=== RECORDS FOR THE TASK ===
- - - - -

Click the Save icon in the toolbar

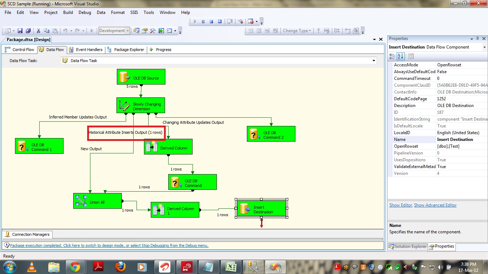20,31
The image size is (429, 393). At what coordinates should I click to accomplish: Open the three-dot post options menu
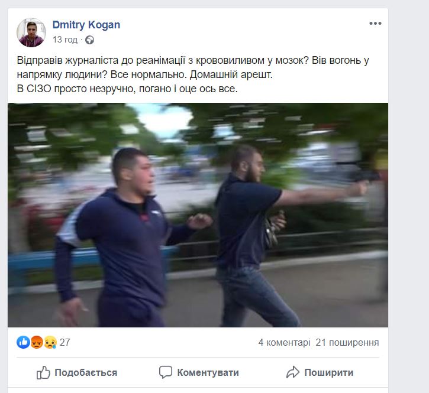coord(375,24)
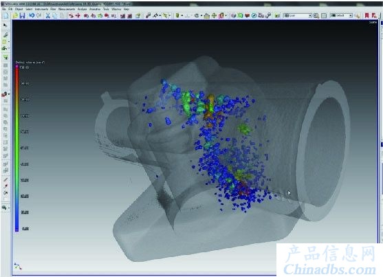Click the blue floppy disk Save icon
This screenshot has width=383, height=277.
[x=22, y=16]
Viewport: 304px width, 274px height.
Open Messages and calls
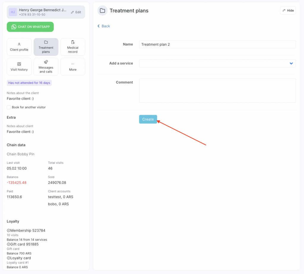(46, 67)
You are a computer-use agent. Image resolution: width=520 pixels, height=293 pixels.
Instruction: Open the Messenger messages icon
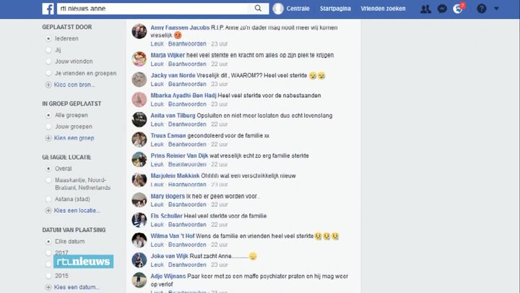pyautogui.click(x=442, y=9)
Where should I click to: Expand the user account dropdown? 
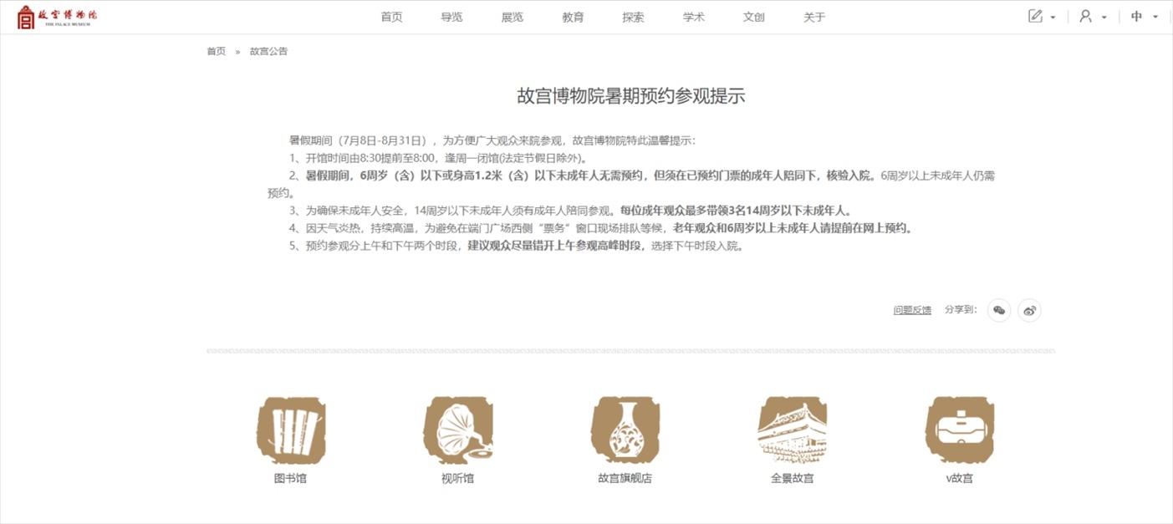click(1092, 17)
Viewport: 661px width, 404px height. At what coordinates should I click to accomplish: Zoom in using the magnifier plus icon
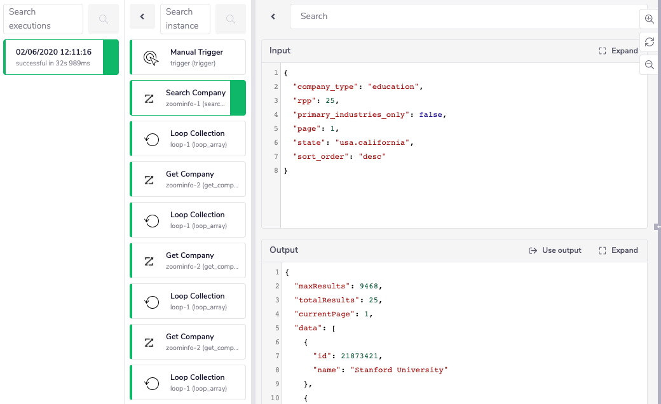click(649, 19)
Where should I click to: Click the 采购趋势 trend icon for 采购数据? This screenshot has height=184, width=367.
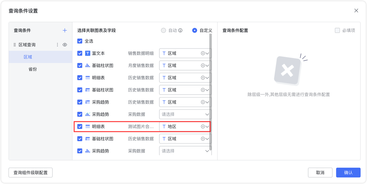88,114
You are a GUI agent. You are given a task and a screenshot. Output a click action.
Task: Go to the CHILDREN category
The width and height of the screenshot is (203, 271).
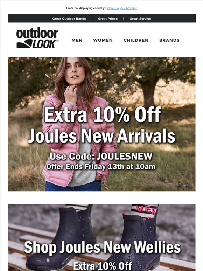136,40
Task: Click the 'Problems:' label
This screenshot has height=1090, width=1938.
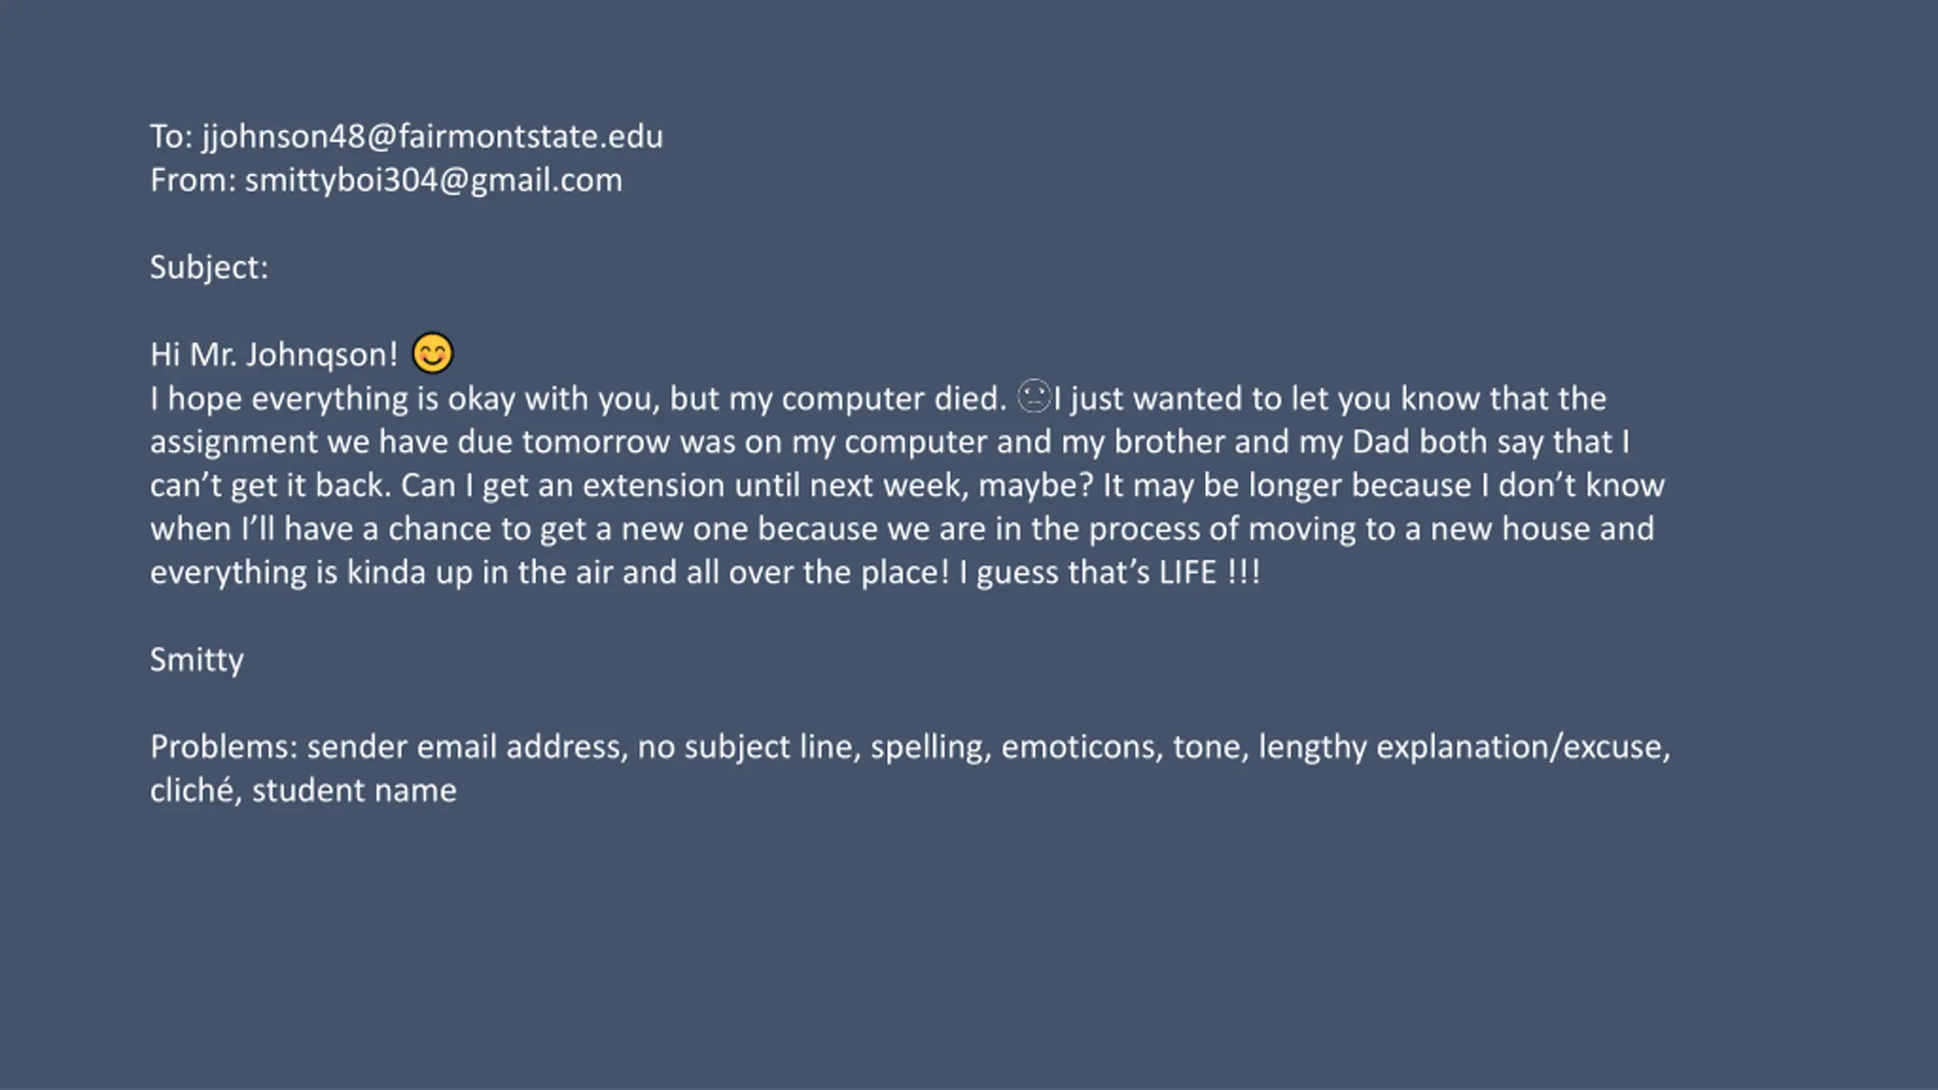Action: coord(224,747)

- - - - -

From the listing, reproduce every line where the word "agent" is present.

=== PROBLEM SOLUTION ===
You are a computer-use agent. Image resolution: width=520 pixels, height=293 pixels.
You are a GUI agent. You are given a task and a screenshot. Output a click action.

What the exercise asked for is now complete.